There is some question as to tyrosine’s ability to cross the blood-brain barrier and this may explain some of the negative results demonstrated in clinical trials. A rat study has demonstrated that combining the essential fatty acid, alpha-linolenic acid, with L-tyrosine, via a special bond, produces an active biological molecule with potent dopaminergic activity, suggesting that the alpha-linolenic acid may play a dual role as a carrier for tyrosine and a membrane-and receptor-improving agent.

Historical Note

Tyrosine has been used by the military in the USA and the Netherlands to counter the stressful effects of cold, prolonged and excessive physical activity. It also appears to improve cognition and performance in soldiers under psychologically stressful conditions and has been scientifically shown to improve physical and mental endurance.

Chemical Components

L-Tyrosine is the form generally used. Tyrosine is also known as beta-(para-hydroxyphenyl) alanine, alpha-amino-para-hydroxyhydrocinnamic acid and (S)-alpha-amino-4-hydroxybenzenepropanoic acid.

Food Sources

Good dietary sources include soy products, chicken, fish, almonds, avocados, bananas, dairy products, meat, eggs, nuts, beans, oats, wheat, lima beans, pumpkin seeds, sesame seeds and fermented foods such as yoghurt and miso.

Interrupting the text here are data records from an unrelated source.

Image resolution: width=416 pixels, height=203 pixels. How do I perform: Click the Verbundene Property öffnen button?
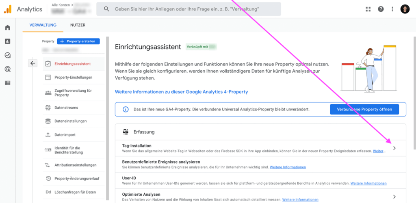coord(364,109)
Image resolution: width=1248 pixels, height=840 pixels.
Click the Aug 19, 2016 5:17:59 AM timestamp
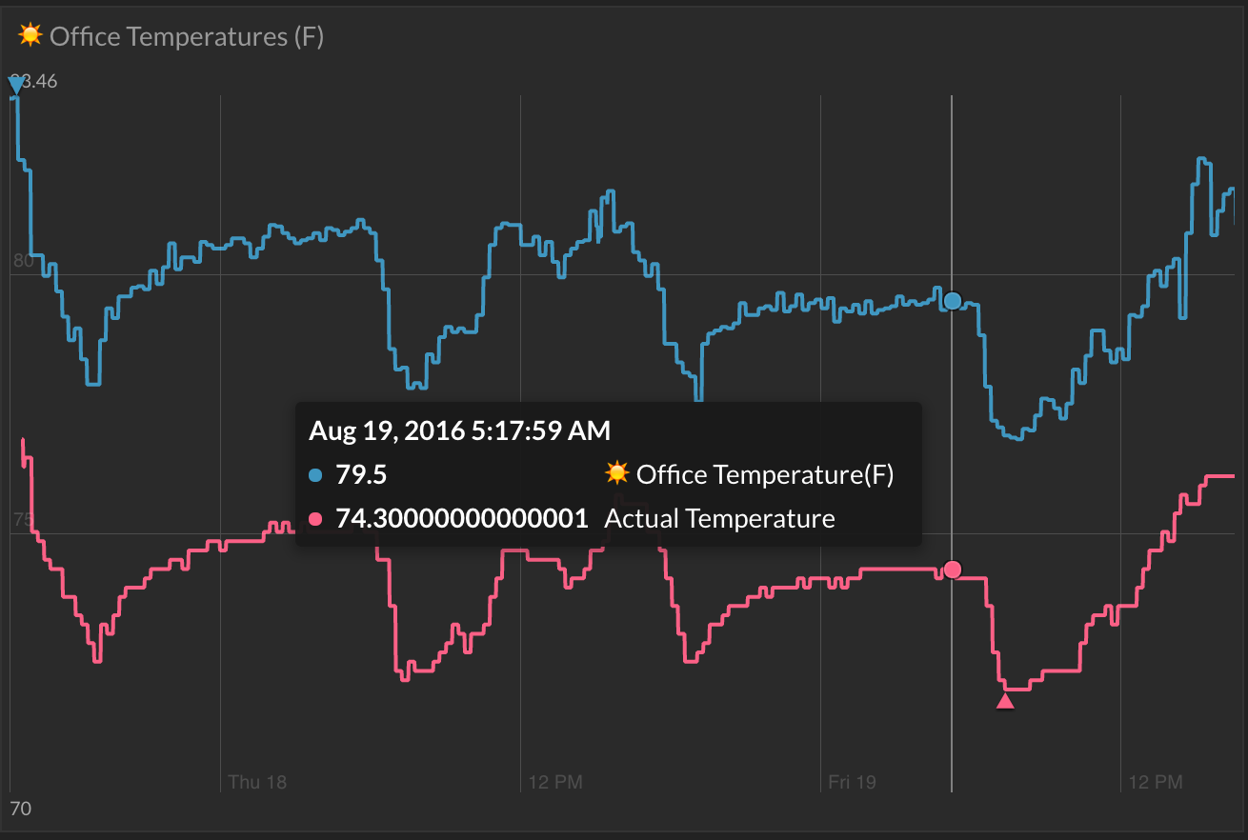(458, 430)
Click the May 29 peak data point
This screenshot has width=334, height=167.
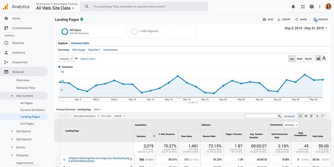305,75
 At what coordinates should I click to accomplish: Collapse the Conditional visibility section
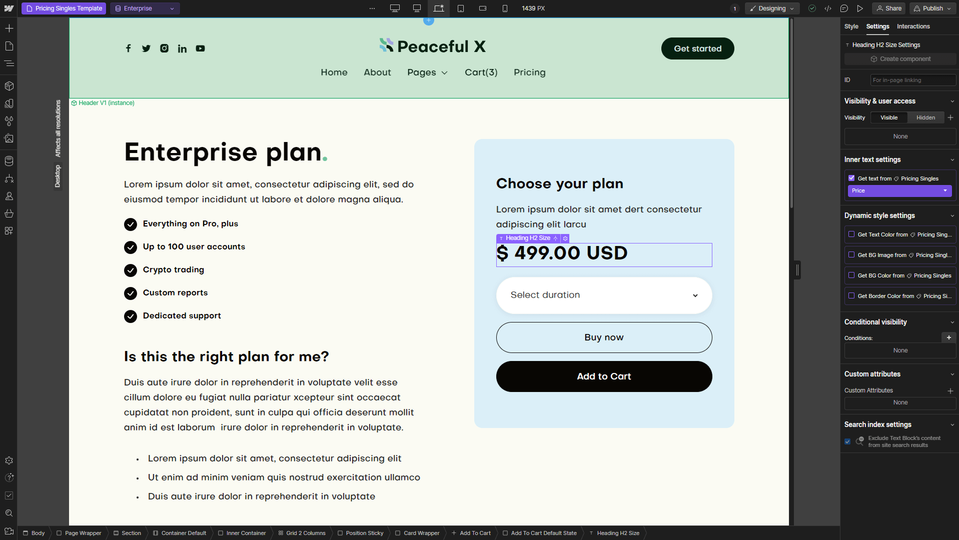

Deficiency Signs and Symptoms

The following have been associated with low levels of tyrosine:

• depression

• low blood pressure

• low body temperature

• restless legs syndrome

• hypothyroidism.

Tyrosine: Main Actions


Many of the pharmacological actions of tyrosine relate to its role as a precursor for a number of neurotransmitters and hormones.

Elevating tyrosine concentrations in brain catecholamine neurons (particularly dopamine and noradrenaline neurons) can stimulate neurotransmitter production in actively firing neurones but not in those that are quiescent or firing slowly.

It plays an essential role in the body as a precursor to the catecholamine neurotransmitters as illustrated below.

Phenylalanine -» Tyrosine -» L-Dopa -» Dopamine -» Noradrenaline -» Adrenaline

Folate, vitamins B3, B6, B12 and C, iron, copper and other nutrients are required for the metabolism of tyrosine to catecholamines.

Thyroid hormones

As tyrosine is a precursor for the synthesis of thyroid hormones it is involved in the regulation of basal metabolic rate, oxygen use, cellular metabolism, growth and development.

Tyrosine undergoes iodination to form T1 (mono-iodotyrosine), a second iodination produces T2 (di-iodotyrosine) and these combine to produce the active thyroid hormones known as T3 (tri-iodothyronine) and T4 (tetra-iodothyronine or thyroxine).

Tyrosine is also involved in the production of other compounds such as melanin, and some types of oestrogen.


Because tyrosine binds unstable molecules that can potentially cause damage to the cells and tissues, it is considered an antioxidant.